Fine-Tuning

Fine-tuning is the process of further training a pre-trained foundation model on a curated dataset so it adapts its behaviour, style, or task performance to a specific domain. In finance, it is one of three main ways (alongside RAG and prompt engineering) to customise large language models for AR and O2C workflows.

Key Takeaways

  • Fine-tuning updates a foundation model's weights using a domain-specific dataset, changing how the model behaves rather than what it knows at runtime.
  • Parameter-Efficient Fine-Tuning (PEFT), particularly LoRA, is now the dominant enterprise approach: it costs 100 to 1,000 euros per run versus 10,000 euros plus for full fine-tuning.
  • Fine-tuning is best for narrow, stable tasks like output format normalisation, classification accuracy, and brand voice.
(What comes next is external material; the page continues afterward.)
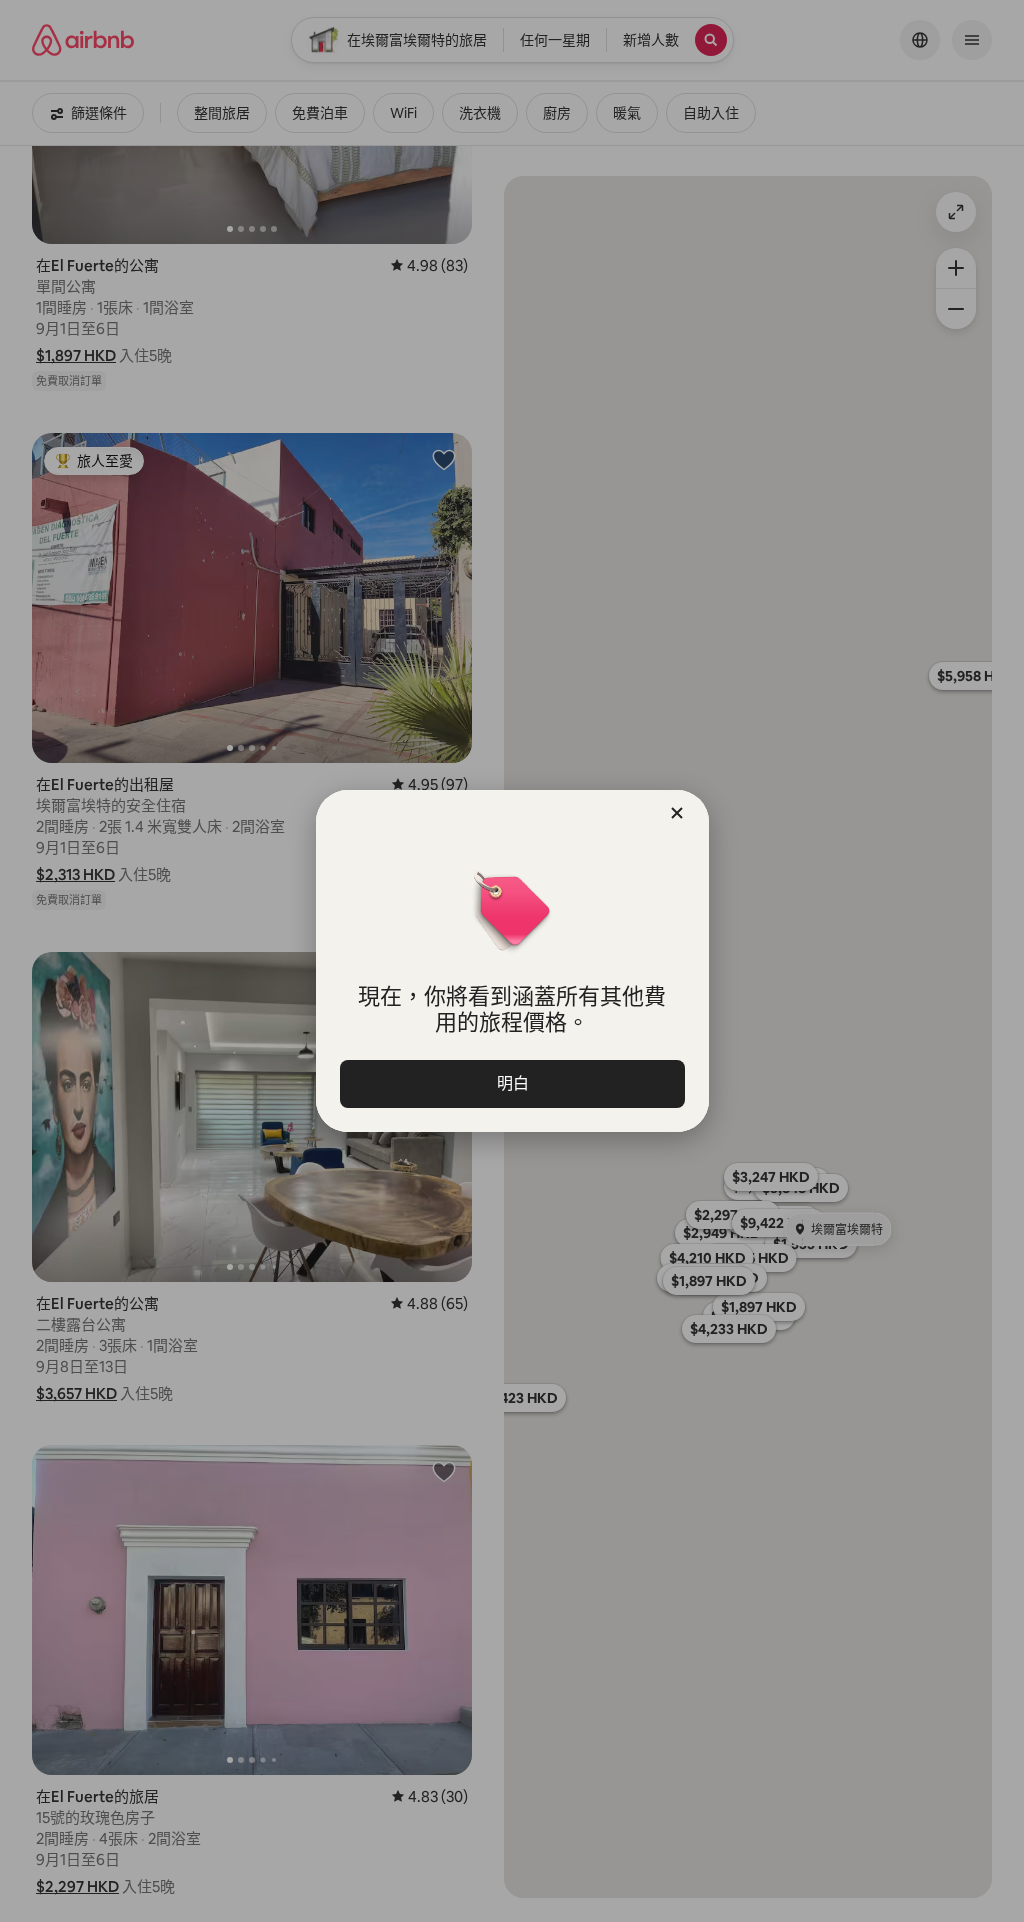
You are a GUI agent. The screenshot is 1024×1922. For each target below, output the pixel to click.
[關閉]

RAG is better for anything involving current company data.
  • For finance specifically, RAG is almost always preferred because customer and contract data changes constantly, audit requires explainability, and baking data into weights creates data residency risk.
  • Common pitfalls include training data leakage, catastrophic forgetting of general capability, overfitting, and shipping a fine-tuned model without an evaluation harness.
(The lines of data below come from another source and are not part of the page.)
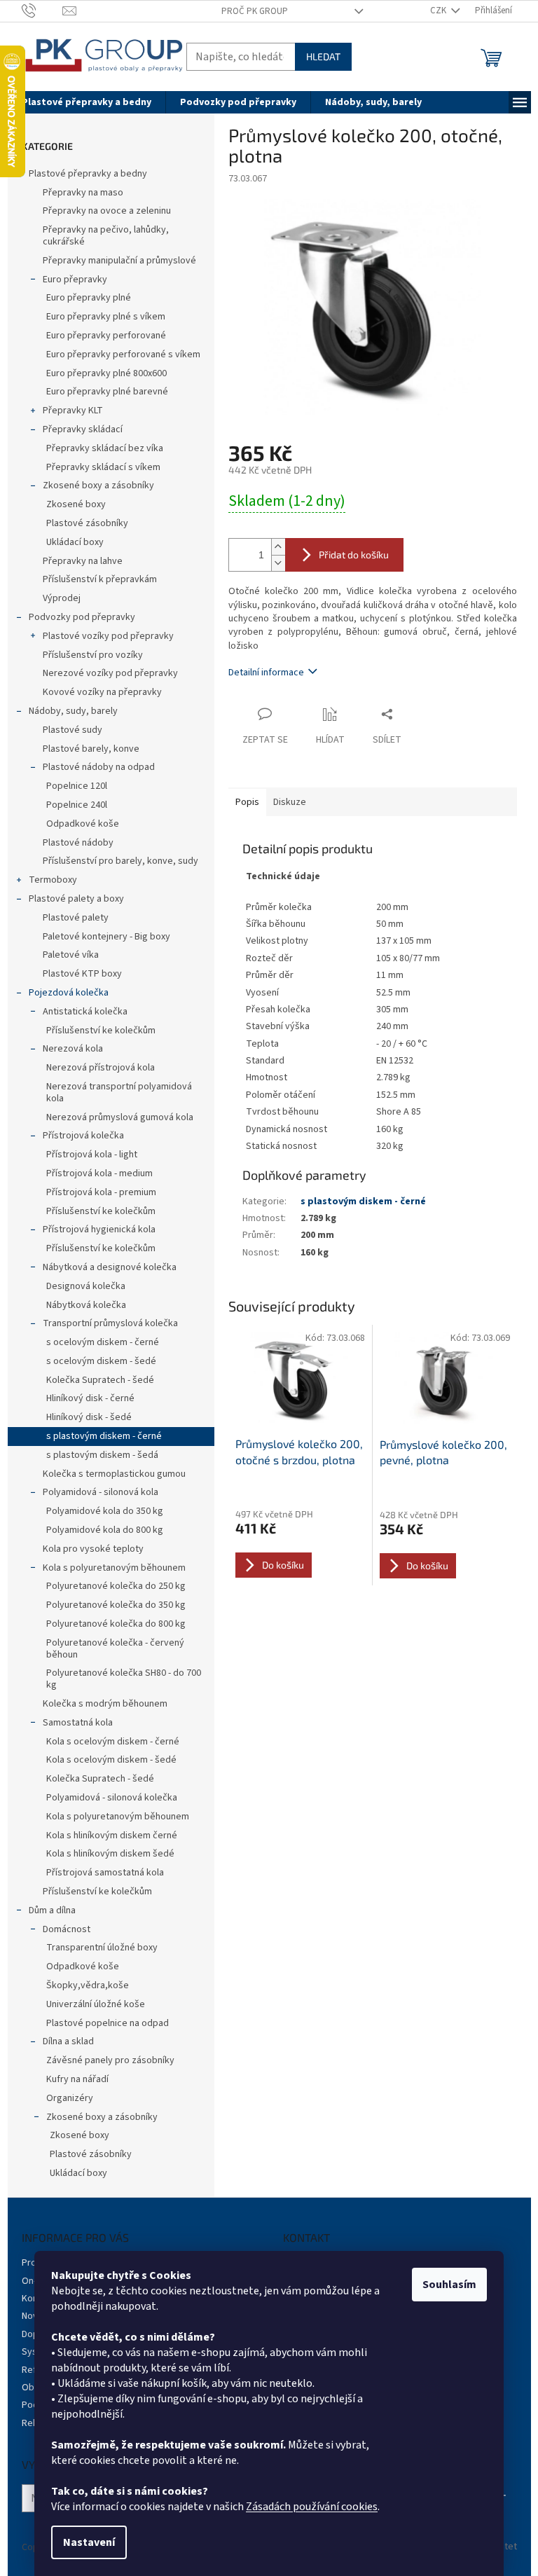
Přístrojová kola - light (91, 1155)
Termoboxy (53, 880)
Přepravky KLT (73, 411)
What fine-tuning is and how it differs from pre-training, RAG, and prompting

Fine-tuning is the process of taking a pre-trained foundation model and continuing to train it on a smaller, curated dataset so it adapts its behaviour, style, or task performance to a specific domain. The model's weights change. After fine-tuning, the same prompt will produce a different response than it would from the base model.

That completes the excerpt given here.